Summer is a great time to play, and I still enjoy playing with my science observations. Light and color are great subjects for exploration. Put it all together and here’s what I’ve been doing.

First of all I ordered a bag of UV beads from Loose in the Lab, a company in Salt Lake City, UT. These beads are available from a number of suppliers on the Internet. They are plain white beads in artificial lighting, but when they are outdoors in sunlight, they turn bright colors. A substance that reacts to something we can’t see and allow us to see it is often called an indicator, and these beads are an indicator of light that has too short a wavelength for us to see.

I noticed one day that these UV beads developed pale colors on the window sill, where the glass should have filtered out any ultraviolet light. Either the window glass was letting in a some UV or the beads were coloring from the shortest of visible wavelengths.

I checked the ability of shorter wavelength visible light to color the beads using a window sill prism that projects a nice spectrum of light across the room. I placed the bag of UV beads in the “rainbow” and saw that the beads in the violet light at the top of the spectrum caused some of the beads to color. The beads that turned blue and purple in sunlight also colored lightly in violet light. None of the beads in red, yellow, green, or blue light changed color.

I also researched window glass transmission of UV light on the Internet. I thought that glass blocked UV, and I found that it does block UVB, the wavelengths that cause sunburn and allow us to make vitamin D in our skin. I was surprised to learn that glass transmits appreciable quantities of UVA, the longer UV wavelengths that age skin and can cause cataracts. It is unlikely that any seating in your classrooms put children in direct sunlight in the middle part of the day because of the heat, but if so, you may want to move them to avoid UVA. Morning and afternoon sun is less intense, so sunlight at that time is not such a hazard.
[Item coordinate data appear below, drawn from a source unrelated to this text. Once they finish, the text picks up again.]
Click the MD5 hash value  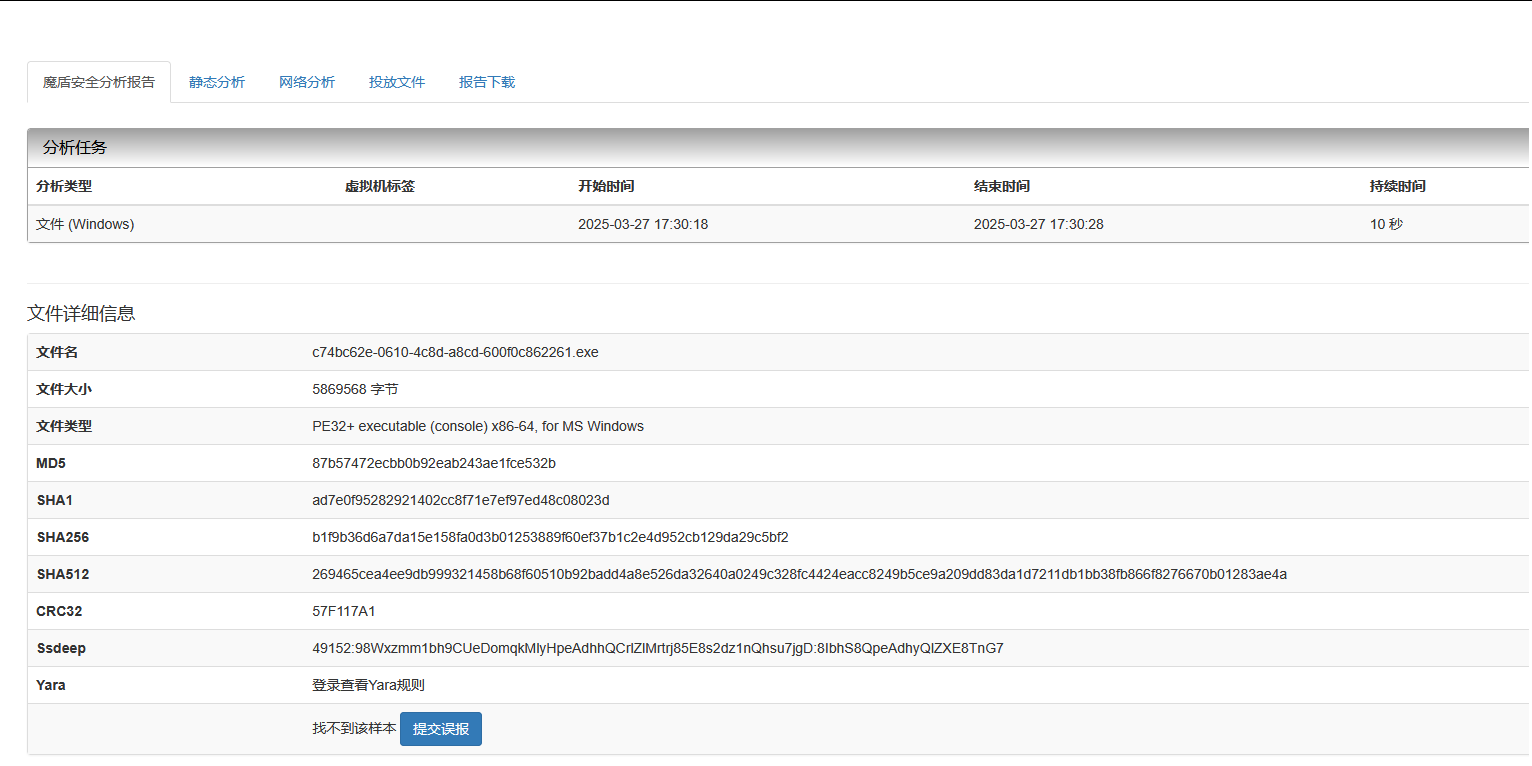click(x=434, y=463)
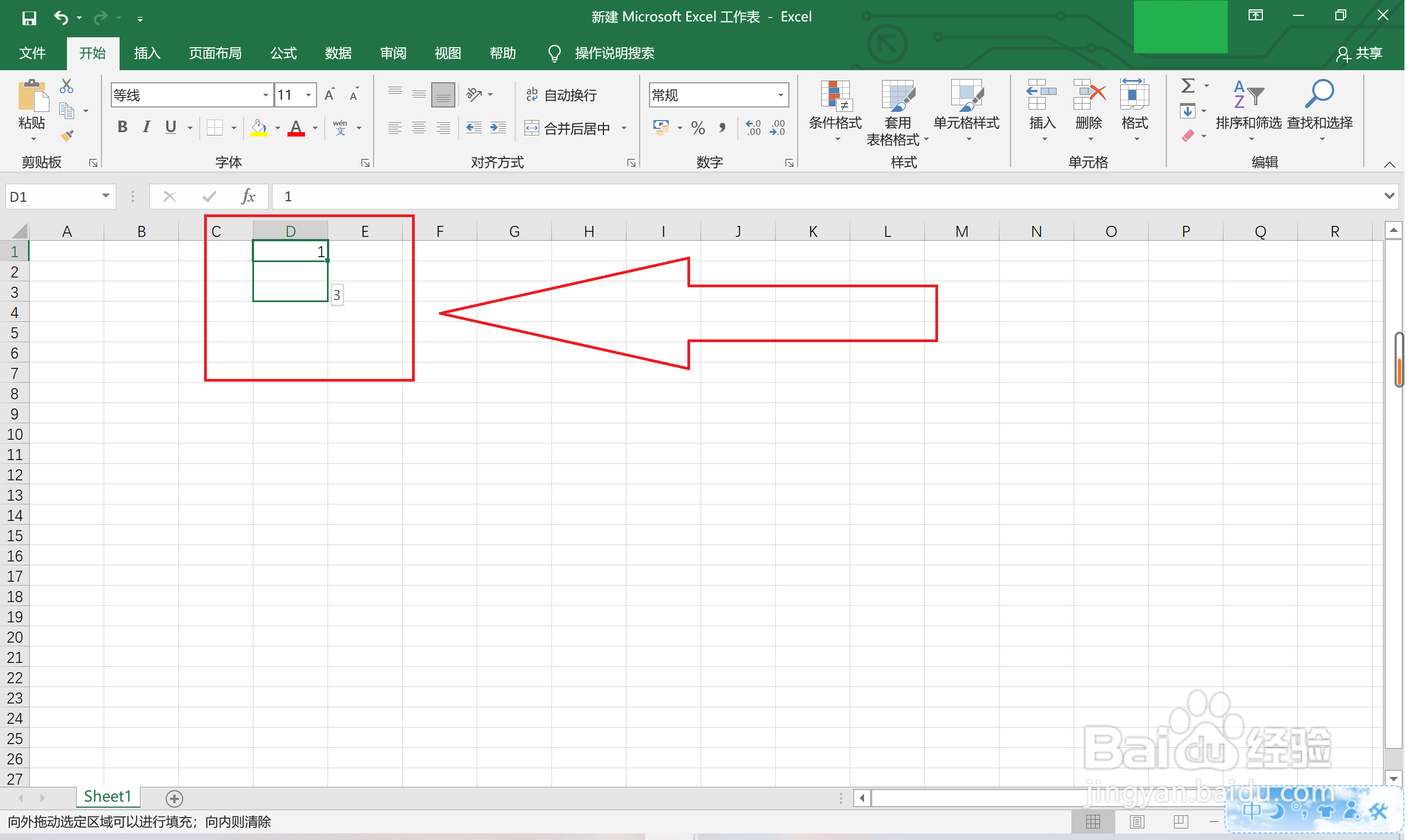Image resolution: width=1411 pixels, height=840 pixels.
Task: Click the Insert Function fx icon
Action: [249, 197]
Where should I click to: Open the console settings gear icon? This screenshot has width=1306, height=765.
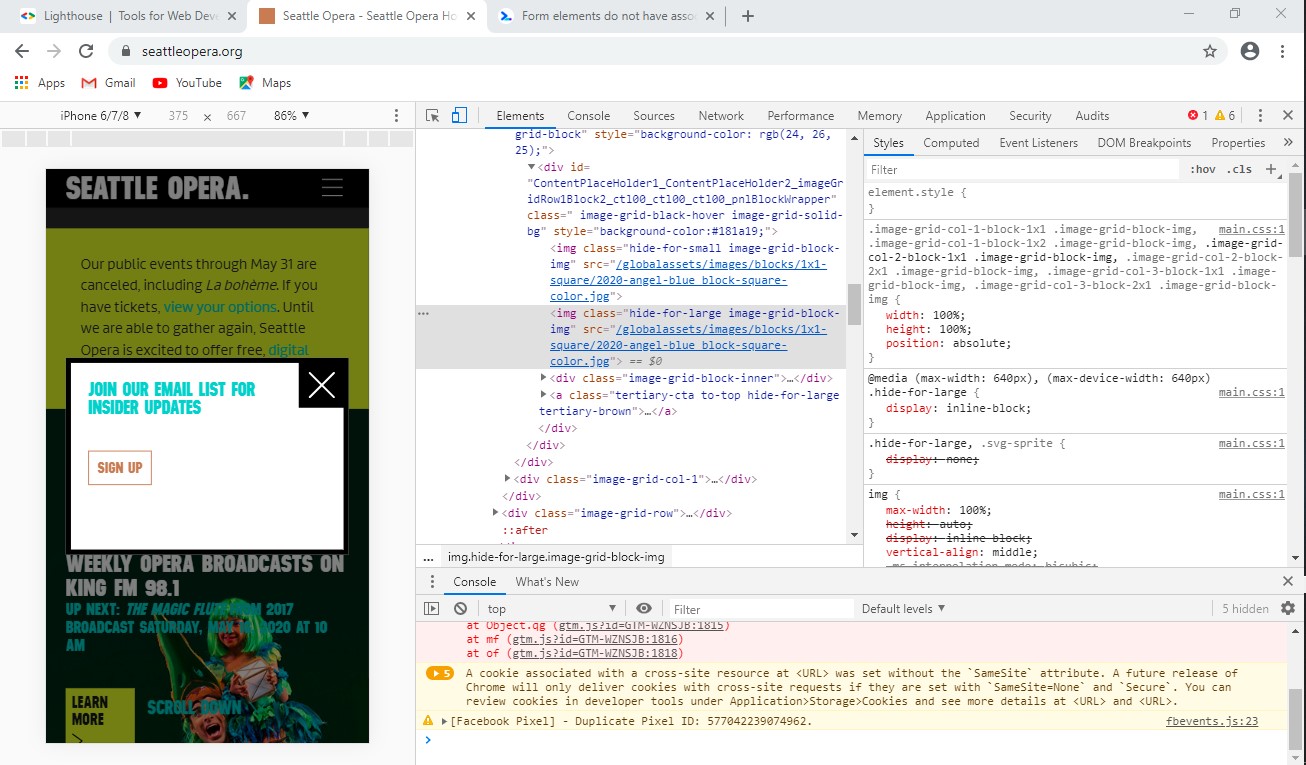pos(1286,608)
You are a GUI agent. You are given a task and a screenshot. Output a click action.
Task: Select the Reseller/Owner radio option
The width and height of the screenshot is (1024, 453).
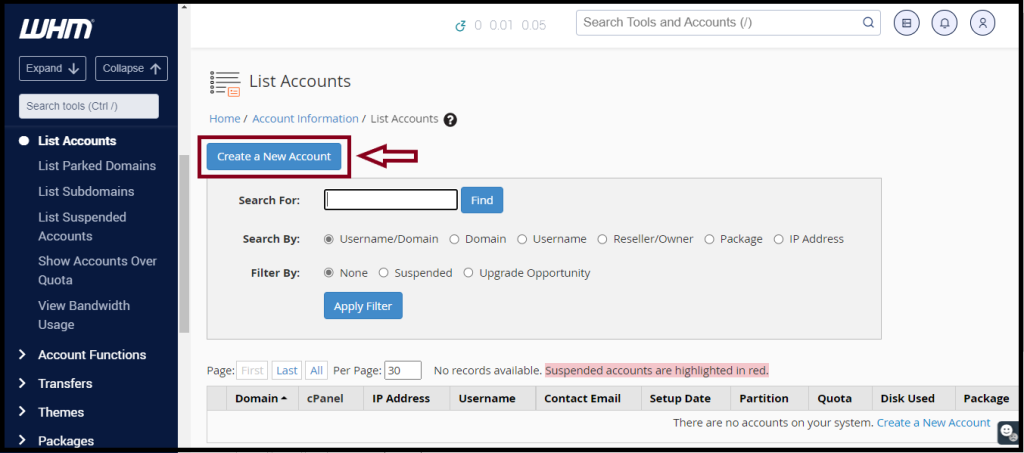[x=602, y=239]
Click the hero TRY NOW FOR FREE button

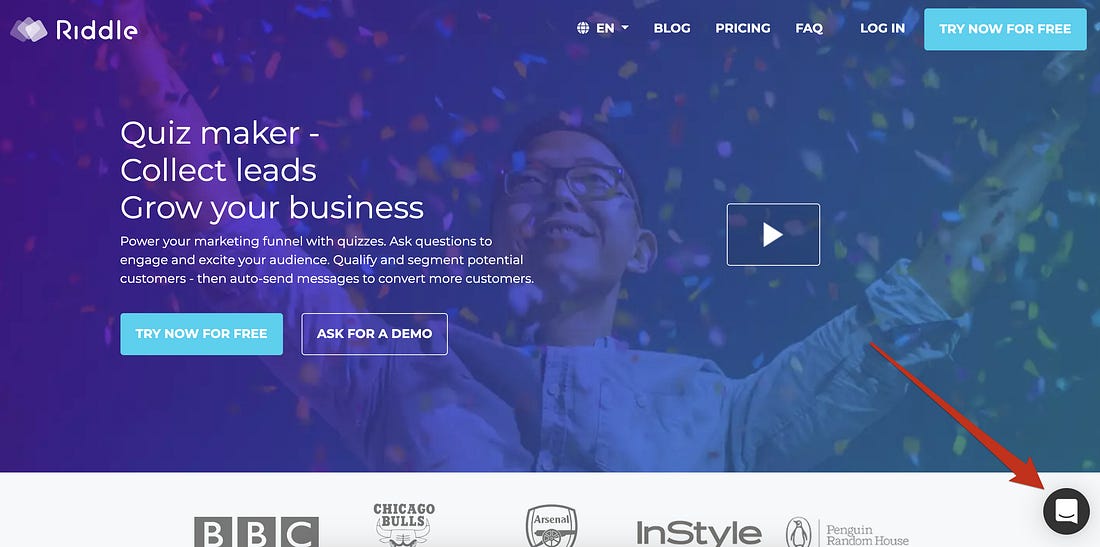coord(201,334)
The beads that colored in the violet part of the spectrum tell me that the shortest wavelengths of visible light will cause color change, and I suspect that the UVA coming through the window is strong enough to change them as well because the colors were stronger on a sunny window sill than in the violet light. The sunlight coming through an acrylic skylight colors the beads quickly, but not as deeply as direct sunlight, so I suspect that the skylight cover transmits a lot of UVA. In case you are wondering, polycarbonate plastic, which is often used in safety glasses, blocks all UV light. Children should have these safety glasses if they use UV or “black” light. Their eyes are specially sensitive to UV damage.

What can children learn out of this experiment? Different wavelengths of light are different colors, and the shorter wavelengths (violet) carry more energy than the longer wavelengths (red). There are wavelengths of light that we can’t see, but other substances allow us to detect them.

Children can address many questions using these beads. They may be interested in the ability of clothing or other items to block UV light. Does UV light come through the clouds? Have fun finding out!